*RAW RECORDS*:

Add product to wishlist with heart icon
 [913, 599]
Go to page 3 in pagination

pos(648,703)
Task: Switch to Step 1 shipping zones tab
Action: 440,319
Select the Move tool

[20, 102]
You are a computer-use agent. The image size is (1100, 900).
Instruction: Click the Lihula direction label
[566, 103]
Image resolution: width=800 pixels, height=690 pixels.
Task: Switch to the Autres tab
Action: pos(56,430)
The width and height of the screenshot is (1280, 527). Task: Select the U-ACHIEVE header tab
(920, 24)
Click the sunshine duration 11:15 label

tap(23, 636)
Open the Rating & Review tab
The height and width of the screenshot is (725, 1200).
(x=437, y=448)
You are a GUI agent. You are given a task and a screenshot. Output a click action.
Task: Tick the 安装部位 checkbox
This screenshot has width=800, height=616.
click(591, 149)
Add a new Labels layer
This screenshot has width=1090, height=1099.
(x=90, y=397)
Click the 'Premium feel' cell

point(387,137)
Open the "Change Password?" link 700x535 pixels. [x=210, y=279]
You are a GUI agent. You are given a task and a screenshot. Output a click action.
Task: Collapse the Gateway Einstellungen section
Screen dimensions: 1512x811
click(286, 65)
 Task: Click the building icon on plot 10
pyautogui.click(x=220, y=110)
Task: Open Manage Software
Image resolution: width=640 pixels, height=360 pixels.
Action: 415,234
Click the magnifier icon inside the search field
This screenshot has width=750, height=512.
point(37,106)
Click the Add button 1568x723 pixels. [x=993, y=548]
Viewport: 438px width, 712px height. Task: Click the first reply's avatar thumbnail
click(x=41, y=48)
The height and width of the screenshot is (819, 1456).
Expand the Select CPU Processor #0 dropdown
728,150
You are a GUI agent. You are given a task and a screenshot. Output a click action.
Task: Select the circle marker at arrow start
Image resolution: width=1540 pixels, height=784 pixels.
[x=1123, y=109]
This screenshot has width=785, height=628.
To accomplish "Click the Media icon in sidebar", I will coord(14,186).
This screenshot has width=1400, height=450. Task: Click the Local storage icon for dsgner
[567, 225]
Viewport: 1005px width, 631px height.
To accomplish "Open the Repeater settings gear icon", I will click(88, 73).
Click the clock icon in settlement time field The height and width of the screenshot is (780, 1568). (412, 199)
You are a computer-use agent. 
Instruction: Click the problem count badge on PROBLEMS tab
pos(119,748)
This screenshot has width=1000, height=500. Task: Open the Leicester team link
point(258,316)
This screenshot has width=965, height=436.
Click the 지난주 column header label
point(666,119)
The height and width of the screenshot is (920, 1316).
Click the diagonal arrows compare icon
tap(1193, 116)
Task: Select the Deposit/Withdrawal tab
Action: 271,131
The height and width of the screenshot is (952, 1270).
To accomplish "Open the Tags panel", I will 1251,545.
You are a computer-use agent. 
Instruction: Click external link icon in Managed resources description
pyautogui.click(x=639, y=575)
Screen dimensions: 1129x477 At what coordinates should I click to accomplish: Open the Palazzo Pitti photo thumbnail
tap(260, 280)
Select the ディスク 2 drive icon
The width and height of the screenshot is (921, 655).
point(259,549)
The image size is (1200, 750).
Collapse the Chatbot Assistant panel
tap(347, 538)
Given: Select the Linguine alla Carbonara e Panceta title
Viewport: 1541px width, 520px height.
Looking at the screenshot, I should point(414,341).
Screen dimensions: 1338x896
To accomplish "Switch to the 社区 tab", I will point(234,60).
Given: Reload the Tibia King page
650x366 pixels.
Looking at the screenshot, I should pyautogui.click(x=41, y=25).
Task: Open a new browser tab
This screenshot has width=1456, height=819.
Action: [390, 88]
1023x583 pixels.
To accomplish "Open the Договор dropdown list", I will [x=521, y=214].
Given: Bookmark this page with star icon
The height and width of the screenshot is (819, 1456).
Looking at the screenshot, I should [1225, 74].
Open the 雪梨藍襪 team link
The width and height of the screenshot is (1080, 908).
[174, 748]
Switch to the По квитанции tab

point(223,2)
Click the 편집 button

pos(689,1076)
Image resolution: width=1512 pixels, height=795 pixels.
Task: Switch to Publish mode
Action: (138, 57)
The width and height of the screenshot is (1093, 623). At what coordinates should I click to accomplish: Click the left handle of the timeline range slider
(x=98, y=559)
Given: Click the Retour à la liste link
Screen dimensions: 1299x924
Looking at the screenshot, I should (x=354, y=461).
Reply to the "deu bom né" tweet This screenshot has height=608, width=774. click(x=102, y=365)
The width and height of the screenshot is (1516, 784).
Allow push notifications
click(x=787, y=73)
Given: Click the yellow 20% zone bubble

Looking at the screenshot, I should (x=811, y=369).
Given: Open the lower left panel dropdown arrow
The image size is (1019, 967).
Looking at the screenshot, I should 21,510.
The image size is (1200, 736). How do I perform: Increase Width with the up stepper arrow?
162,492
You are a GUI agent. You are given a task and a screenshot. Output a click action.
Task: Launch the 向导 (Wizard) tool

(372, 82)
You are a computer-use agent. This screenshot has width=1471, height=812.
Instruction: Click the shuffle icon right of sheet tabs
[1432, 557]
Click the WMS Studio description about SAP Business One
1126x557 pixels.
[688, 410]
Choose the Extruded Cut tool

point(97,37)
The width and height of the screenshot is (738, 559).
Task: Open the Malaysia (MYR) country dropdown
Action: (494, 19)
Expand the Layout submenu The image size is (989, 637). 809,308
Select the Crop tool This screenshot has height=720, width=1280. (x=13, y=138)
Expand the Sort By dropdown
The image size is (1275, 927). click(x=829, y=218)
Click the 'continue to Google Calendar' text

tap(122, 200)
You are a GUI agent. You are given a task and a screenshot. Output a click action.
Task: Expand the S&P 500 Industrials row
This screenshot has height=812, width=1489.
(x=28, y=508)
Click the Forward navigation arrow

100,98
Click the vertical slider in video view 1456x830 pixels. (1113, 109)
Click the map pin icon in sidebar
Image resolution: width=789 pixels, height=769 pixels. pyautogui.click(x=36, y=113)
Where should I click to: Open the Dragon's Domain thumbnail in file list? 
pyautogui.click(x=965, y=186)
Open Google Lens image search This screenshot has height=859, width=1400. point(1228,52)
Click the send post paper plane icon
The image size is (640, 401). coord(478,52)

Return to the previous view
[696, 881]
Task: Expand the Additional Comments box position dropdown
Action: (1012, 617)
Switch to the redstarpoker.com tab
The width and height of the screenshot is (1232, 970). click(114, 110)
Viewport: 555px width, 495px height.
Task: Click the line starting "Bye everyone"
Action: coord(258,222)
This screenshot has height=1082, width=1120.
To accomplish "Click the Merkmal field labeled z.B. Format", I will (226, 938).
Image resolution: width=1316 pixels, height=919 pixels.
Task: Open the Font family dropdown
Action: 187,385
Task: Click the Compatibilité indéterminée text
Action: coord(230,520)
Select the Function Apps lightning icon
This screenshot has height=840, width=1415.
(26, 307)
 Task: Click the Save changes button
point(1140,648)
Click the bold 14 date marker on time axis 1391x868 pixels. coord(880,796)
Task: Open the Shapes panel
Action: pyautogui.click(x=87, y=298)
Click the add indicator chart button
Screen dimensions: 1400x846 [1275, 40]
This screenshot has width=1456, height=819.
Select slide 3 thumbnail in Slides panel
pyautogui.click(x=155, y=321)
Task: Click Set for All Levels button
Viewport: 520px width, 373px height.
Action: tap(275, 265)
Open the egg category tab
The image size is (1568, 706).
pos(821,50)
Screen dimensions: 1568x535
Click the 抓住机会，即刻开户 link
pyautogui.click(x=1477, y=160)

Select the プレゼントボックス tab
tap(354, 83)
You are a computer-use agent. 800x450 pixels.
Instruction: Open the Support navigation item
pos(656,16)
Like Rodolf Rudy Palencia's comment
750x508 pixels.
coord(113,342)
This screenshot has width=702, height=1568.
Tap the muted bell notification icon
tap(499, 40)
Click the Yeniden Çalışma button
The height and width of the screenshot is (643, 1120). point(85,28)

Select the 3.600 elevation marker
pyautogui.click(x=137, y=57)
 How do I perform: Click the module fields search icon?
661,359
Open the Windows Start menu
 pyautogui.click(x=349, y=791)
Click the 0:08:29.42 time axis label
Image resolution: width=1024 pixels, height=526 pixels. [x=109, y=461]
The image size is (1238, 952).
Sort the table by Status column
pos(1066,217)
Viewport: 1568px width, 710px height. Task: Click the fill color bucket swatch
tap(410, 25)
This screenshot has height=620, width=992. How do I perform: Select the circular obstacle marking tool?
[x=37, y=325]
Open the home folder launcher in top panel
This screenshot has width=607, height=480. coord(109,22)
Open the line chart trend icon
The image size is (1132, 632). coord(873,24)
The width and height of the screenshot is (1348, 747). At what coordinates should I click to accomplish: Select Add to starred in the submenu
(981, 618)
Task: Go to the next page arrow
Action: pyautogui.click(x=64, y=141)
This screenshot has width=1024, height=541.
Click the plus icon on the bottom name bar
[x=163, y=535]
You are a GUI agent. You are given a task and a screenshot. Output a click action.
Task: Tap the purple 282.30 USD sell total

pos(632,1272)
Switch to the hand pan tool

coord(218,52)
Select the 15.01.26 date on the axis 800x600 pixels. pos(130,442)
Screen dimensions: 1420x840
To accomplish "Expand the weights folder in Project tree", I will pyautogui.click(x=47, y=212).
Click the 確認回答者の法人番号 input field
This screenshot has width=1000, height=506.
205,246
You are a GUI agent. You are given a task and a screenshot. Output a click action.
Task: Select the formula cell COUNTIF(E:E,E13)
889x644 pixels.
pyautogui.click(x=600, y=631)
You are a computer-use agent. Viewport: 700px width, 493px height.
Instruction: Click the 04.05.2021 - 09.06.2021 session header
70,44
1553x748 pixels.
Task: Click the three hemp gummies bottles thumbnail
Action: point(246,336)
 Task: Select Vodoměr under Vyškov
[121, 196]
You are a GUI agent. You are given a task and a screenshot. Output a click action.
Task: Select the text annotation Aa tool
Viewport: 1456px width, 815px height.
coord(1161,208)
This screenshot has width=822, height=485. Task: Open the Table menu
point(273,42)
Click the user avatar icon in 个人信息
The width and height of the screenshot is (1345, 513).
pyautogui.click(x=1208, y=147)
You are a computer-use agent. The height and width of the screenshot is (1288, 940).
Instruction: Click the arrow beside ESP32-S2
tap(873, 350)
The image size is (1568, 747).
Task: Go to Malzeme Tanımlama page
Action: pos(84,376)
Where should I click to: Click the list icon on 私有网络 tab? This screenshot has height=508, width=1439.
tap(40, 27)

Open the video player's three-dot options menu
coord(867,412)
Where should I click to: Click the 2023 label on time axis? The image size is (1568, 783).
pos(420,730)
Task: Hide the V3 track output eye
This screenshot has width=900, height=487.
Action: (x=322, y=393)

*REQUIREMENT*: Format everything from the line containing "Where should I click to: Open" down to the line containing "Action: (1012, 617)" as a numbered list, leaving out any blank lines.

*REPLY TO THE EXERCISE*:
1. Where should I click to: Open the Dragon's Domain thumbnail in file list? 
2. pyautogui.click(x=965, y=186)
3. Open Google Lens image search This screenshot has height=859, width=1400. point(1228,52)
4. Click the send post paper plane icon
5. The image size is (640, 401). coord(478,52)
6. Return to the previous view
7. [696, 881]
8. Task: Expand the Additional Comments box position dropdown
9. Action: (1012, 617)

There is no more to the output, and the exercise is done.